None of the agricultural tax-break abuses going on in Horry County that we're aware of is quite as egregious as the one on Kiawah Island that the S.C. Associated Press reported this week. There, the owner of a 5 acre beachfront lot is paying a "whopping" $9.60 in property taxes because the land is classified for tax purposes as agricultural.
Small wonder that Gov. Mark Sanford, in his State of the State address in January, called on S.C. legislators to tighten the rules governing this tax break. "Back home on the coast," he said, "I know of a lot of folks whose lands are taxed at agricultural rates, though the land is in fact development land owned by developers - not farmers."
Right here in Horry County, some landowners also are claiming agricultural tax rates, even though farming isn't their main business.
As The Sun News reported in September 2004, Burroughs & Chapin Co. Inc. has a large inventory of such land, as do several other landowners whose ultimate purpose is development.
The development-minded folks who claim the tax break - with the blessing of the county and the state - effectively pass the local government tax burden on to taxpayers whose homes and businesses are taxed on their market value.

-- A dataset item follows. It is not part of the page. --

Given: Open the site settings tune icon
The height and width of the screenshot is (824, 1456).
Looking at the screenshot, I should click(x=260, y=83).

How so? Under the S.C. Constitution's agricultural-land property-tax classification, county assessors value farm and timber land according to how much income it produces, not according to the land's market value.

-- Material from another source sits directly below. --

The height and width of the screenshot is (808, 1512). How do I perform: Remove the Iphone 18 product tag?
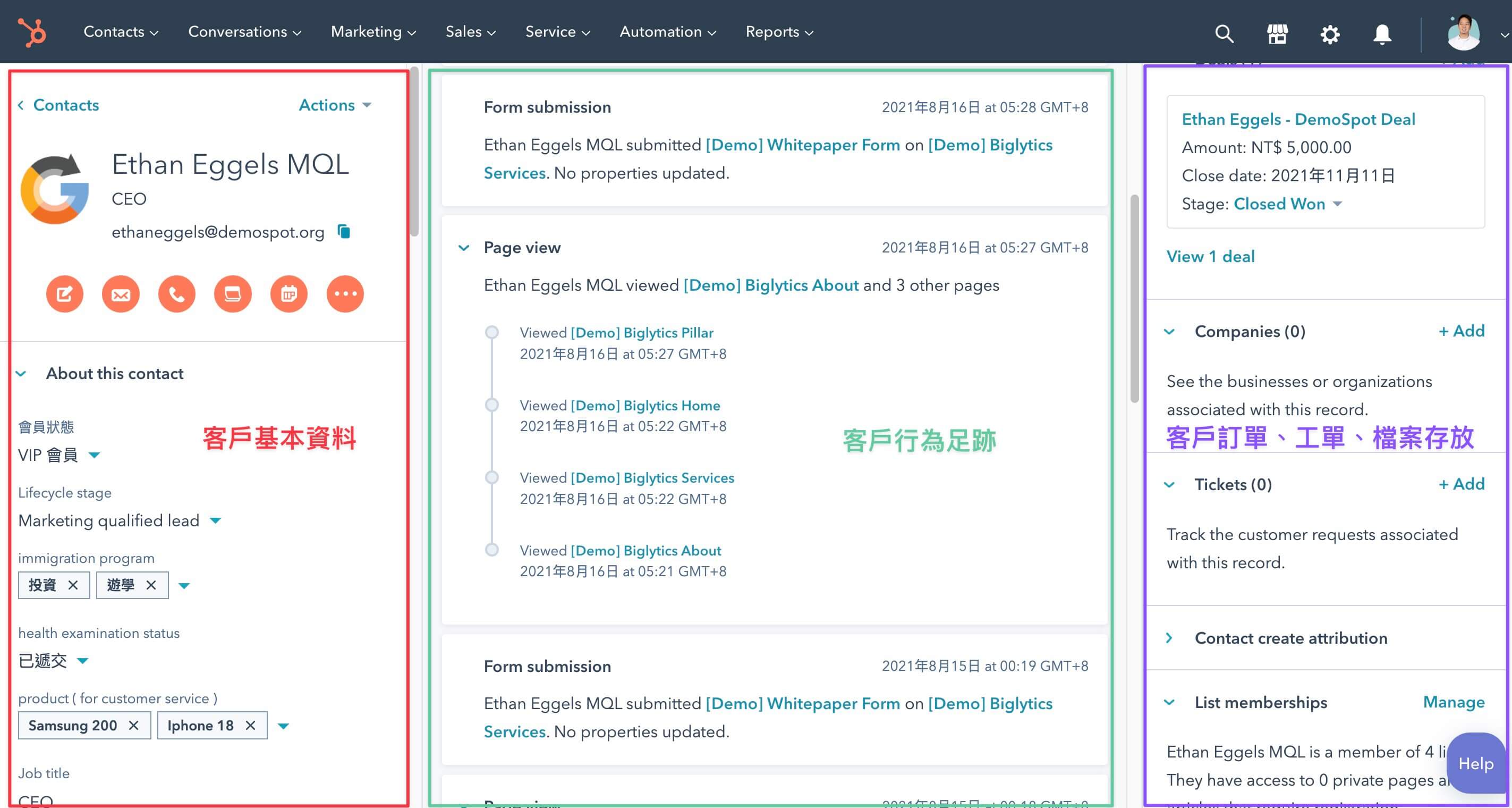[251, 726]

This is fair taxation for folks who derive their incomes from farming or timber production. Assessing their land at market value could result in tax bills that drive them out of business.
But for folks who merely play at farming or timber production against the day they develop their land, the tax break amounts to corporate welfare.

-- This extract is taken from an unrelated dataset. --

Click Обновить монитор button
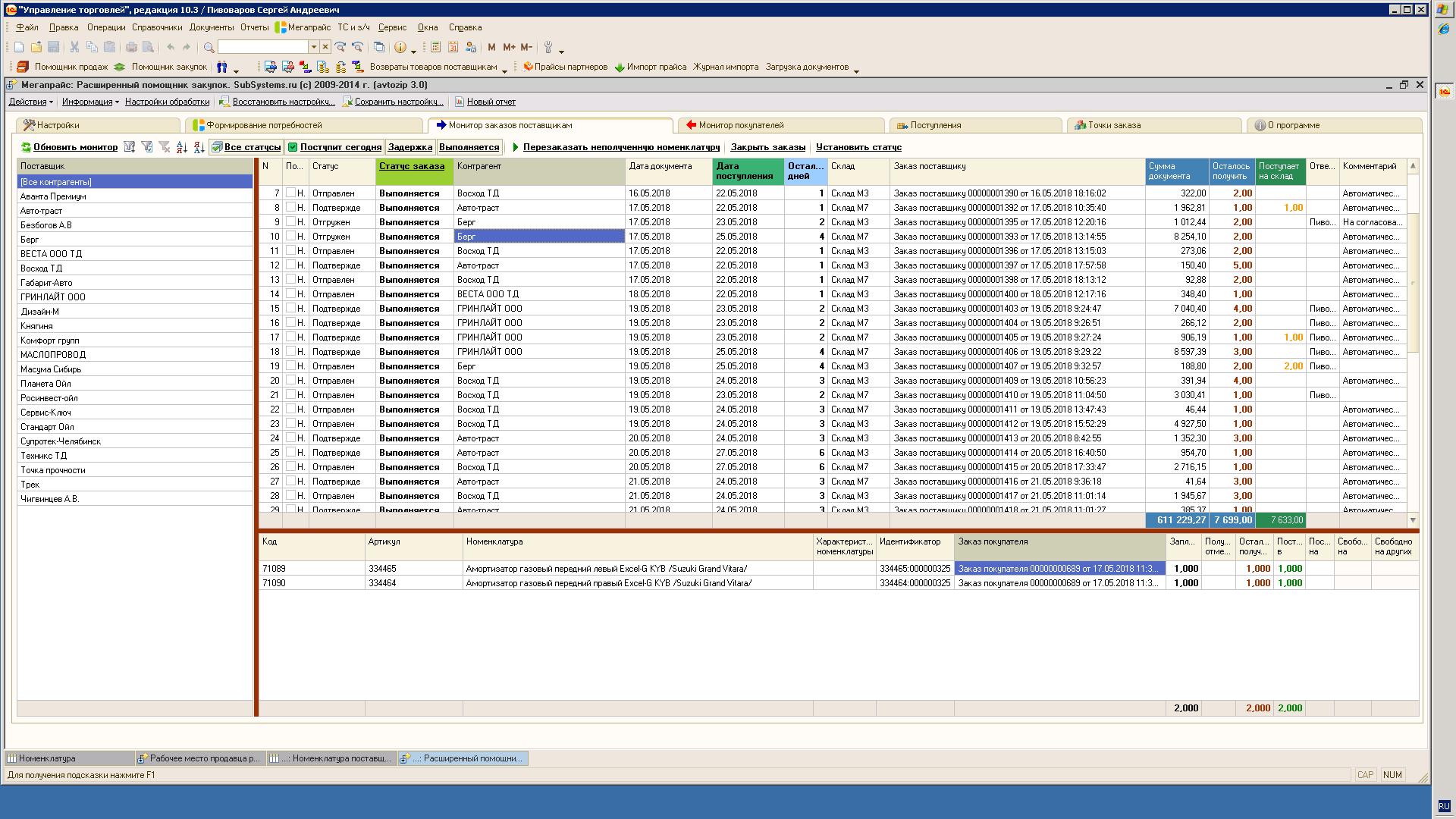This screenshot has height=819, width=1456. point(74,147)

You'd think county government would complain about the abuse of this tax break, which effectively forces County Council to tax real estate owners more than they deserve. You'd be wrong.
Last month, the council created a new class of welfare clients: landowners who remove sand, gravel and other aggregates tracts no larger than five acres and sell them to developers.
As long as the avowed purpose of the digging is to create farm "ponds," the land in question retains its agricultural tax break.
Never mind that for as long as it takes to finish these "ponds," the sites in question are actually industrial, not agricultural.
The General Assembly this year has a chance to stop such abuses of the agricultural tax break.
A bill sponsored by S.C. Reps. Richard Chalk, R-Hilton Head Island, and Bill Cotty, R-Columbia, would require landowners who claim the break to prove that farming or timber production was the prime purpose of the land in question.
Land devoted primarily to other purposes, or merely left dormant or vacant, would be subject to fair-market taxation.
A Chalk-Cotty constitutional amendment would ask S.C. voters to require that large undeveloped tracts of land be assessed at 2 percent of its fair market value.
That would be a fair way to force developers to shoulder more of the tax burden without crippling them financially.
Both bills are stuck in limbo so far but deserve hearings and fair legislative consideration. Unless local legislators want to seem complicit in helping developers keep unfair tax breaks, they should support these bills.